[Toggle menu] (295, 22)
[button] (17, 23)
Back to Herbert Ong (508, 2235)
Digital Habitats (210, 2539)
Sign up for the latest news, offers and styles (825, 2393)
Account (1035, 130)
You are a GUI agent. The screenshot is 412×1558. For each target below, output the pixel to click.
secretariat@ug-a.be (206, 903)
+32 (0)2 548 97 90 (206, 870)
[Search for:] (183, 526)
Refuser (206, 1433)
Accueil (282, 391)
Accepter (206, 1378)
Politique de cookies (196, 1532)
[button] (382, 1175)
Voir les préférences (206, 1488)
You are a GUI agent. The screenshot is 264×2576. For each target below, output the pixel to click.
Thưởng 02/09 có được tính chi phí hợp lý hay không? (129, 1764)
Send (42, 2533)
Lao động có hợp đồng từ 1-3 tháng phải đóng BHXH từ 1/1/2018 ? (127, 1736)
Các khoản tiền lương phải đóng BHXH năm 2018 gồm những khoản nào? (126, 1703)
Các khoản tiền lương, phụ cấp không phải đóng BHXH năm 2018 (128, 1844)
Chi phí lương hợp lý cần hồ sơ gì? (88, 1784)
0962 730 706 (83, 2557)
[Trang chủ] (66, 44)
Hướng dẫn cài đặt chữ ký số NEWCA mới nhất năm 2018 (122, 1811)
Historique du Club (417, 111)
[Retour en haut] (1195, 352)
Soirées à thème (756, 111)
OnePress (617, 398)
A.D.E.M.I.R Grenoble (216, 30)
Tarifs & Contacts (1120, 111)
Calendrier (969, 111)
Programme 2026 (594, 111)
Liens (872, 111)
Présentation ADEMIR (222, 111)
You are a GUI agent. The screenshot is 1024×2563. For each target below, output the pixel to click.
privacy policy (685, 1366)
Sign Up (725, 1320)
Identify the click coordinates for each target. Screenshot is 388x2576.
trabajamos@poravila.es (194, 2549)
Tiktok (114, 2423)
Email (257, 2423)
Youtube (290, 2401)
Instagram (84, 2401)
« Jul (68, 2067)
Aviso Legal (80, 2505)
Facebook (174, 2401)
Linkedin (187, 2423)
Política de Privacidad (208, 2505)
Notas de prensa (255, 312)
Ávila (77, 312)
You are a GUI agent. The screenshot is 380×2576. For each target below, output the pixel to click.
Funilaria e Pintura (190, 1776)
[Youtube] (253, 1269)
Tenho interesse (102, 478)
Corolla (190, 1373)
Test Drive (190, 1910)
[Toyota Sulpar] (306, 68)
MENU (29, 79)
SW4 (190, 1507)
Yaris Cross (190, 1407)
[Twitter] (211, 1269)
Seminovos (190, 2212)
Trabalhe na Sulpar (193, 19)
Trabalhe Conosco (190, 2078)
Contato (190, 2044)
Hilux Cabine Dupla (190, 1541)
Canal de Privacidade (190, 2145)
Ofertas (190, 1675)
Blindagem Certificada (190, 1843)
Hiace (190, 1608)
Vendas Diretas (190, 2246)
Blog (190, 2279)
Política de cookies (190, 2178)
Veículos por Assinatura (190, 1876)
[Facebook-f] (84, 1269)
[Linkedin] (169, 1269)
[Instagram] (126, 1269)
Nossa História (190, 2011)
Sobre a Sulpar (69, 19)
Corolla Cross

_Requirement_
Output the whole listing exactly.

_Exercise result_
[Toggle menu] (295, 22)
[button] (17, 23)
Back to Herbert Ong (508, 2235)
Digital Habitats (210, 2539)
Sign up for the latest news, offers and styles (825, 2393)
Account (1035, 130)
You are a GUI agent. The screenshot is 412×1558. For each target below, output the pixel to click.
secretariat@ug-a.be (206, 903)
+32 (0)2 548 97 90 (206, 870)
[Search for:] (183, 526)
Refuser (206, 1433)
Accueil (282, 391)
Accepter (206, 1378)
Politique de cookies (196, 1532)
[button] (382, 1175)
Voir les préférences (206, 1488)
You are a GUI agent. The screenshot is 264×2576. For each target below, output the pixel to click.
Thưởng 02/09 có được tính chi phí hợp lý hay không? (129, 1764)
Send (42, 2533)
Lao động có hợp đồng từ 1-3 tháng phải đóng BHXH từ 1/1/2018 ? (127, 1736)
Các khoản tiền lương phải đóng BHXH năm 2018 gồm những khoản nào? (126, 1703)
Các khoản tiền lương, phụ cấp không phải đóng BHXH năm 2018 (128, 1844)
Chi phí lương hợp lý cần hồ sơ gì? (88, 1784)
0962 730 706 (83, 2557)
[Trang chủ] (66, 44)
Hướng dẫn cài đặt chữ ký số NEWCA mới nhất năm 2018 (122, 1811)
Historique du Club (417, 111)
[Retour en haut] (1195, 352)
Soirées à thème (756, 111)
OnePress (617, 398)
A.D.E.M.I.R Grenoble (216, 30)
Tarifs & Contacts (1120, 111)
Calendrier (969, 111)
Programme 2026 (594, 111)
Liens (872, 111)
Présentation ADEMIR (222, 111)
You are a GUI agent. The screenshot is 1024×2563. For each target below, output the pixel to click.
privacy policy (685, 1366)
Sign Up (725, 1320)
Identify the click coordinates for each target. Screenshot is 388x2576.
trabajamos@poravila.es (194, 2549)
Tiktok (114, 2423)
Email (257, 2423)
Youtube (290, 2401)
Instagram (84, 2401)
« Jul (68, 2067)
Aviso Legal (80, 2505)
Facebook (174, 2401)
Linkedin (187, 2423)
Política de Privacidad (208, 2505)
Notas de prensa (255, 312)
Ávila (77, 312)
You are a GUI agent. The screenshot is 380×2576. For each target below, output the pixel to click.
Funilaria e Pintura (190, 1776)
[Youtube] (253, 1269)
Tenho interesse (102, 478)
Corolla (190, 1373)
Test Drive (190, 1910)
[Toyota Sulpar] (306, 68)
MENU (29, 79)
SW4 (190, 1507)
Yaris Cross (190, 1407)
[Twitter] (211, 1269)
Seminovos (190, 2212)
Trabalhe na Sulpar (193, 19)
Trabalhe Conosco (190, 2078)
Contato (190, 2044)
Hilux Cabine Dupla (190, 1541)
Canal de Privacidade (190, 2145)
Ofertas (190, 1675)
Blindagem Certificada (190, 1843)
Hiace (190, 1608)
Vendas Diretas (190, 2246)
Blog (190, 2279)
Política de cookies (190, 2178)
Veículos por Assinatura (190, 1876)
[Facebook-f] (84, 1269)
[Linkedin] (169, 1269)
[Instagram] (126, 1269)
Nossa História (190, 2011)
Sobre a Sulpar (69, 19)
Corolla Cross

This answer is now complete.